Newly released state documents from Minnesota and Oregon reveal years of food deprivation and other allegations of troubling punishment by the parents of six children in the family that plummeted down a northern California cliff in the SUV into the ocean.
The latest details of the parenting practices of Jennifer and Sarah Hart, who adopted their six children while living in western Minnesota, surfaced this week in 42 pages of investigative documents released after a public records appeal by the Oregonian/OregonLive and other news organizations. While the bodies of the parents and four children have been recovered, the FBI now considers the two children not yet found as missing and says they possibly were not in the vehicle when it crashed nearly one month ago.
The crash off the Mendocino County coast on March 26 with a drunken Jennifer Hart behind the wheel happened three days after authorities in Washington state — where the family moved last year from Oregon — opened an investigation following allegations that the children were neglected, abused and denied sufficient food. One Facebook photo obtained by the Oregonian shows some of the children wearing little clothing on their bony frames.
The new documents disclose that Oregon investigators collected a substantial amount of information about how the 38-year-old parents treated their children in Minnesota and later when the family moved to West Linn, Ore.
The women countered that they were under scrutiny for "being a vegetarian lesbian couple who married and adopted high-risk abused children," according to the Oregon investigation. They told investigators that they were harassed in Minnesota by people who slashed their vehicle tires, made threats and egged their home. They moved to Oregon in early 2013 to better fit in.
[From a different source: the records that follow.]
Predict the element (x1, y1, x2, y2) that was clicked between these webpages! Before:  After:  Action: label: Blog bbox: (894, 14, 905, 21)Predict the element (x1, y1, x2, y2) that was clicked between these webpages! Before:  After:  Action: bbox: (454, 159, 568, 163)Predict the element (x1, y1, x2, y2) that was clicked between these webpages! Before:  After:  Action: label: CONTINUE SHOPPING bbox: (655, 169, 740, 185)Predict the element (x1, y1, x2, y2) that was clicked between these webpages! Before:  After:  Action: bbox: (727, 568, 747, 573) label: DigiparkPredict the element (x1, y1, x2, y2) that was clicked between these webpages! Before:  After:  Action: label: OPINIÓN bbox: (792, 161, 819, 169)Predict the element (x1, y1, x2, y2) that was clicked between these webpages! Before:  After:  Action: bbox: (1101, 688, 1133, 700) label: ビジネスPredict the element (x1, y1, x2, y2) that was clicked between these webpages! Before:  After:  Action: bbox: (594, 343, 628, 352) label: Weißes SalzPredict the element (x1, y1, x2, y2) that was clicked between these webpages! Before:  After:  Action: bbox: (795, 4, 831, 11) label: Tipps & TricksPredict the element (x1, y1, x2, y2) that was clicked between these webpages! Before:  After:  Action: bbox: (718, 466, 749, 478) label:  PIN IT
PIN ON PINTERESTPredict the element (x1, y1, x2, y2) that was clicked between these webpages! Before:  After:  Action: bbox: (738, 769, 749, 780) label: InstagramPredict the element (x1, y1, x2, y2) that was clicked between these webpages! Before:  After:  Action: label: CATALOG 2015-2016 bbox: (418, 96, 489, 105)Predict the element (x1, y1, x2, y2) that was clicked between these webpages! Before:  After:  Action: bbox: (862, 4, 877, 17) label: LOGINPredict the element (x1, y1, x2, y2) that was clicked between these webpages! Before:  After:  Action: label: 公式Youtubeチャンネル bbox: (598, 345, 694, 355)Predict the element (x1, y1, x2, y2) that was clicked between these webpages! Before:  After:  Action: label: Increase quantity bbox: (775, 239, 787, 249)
Among the information collected from Minnesota was a criminal case filed in 2010 against Sarah Hart, when the family lived in Alexandria. Abigail Hart was 6 years old when she told a teacher at Woodland School that she had "owies" from when "Mom hit me," according to the criminal complaint. The teacher lifted the girl's shirt and saw bruises on the child's chest and back, the charges continued.
Sarah Hart pleaded guilty to misdemeanor domestic assault. Her 90-day jail sentence in April 2011 was stayed, and she served a year's probation.
However, that case was no isolated incident of alleged child abuse in Minnesota by the Harts. In two months' time in late 2010 and early 2011, six additional allegations were filed with Child Protective Services. They said Abigail Hart was spotted going through garbage at school and was taking other students' food, and Jennifer Hart was accused of hitting Abigail's head against a wall.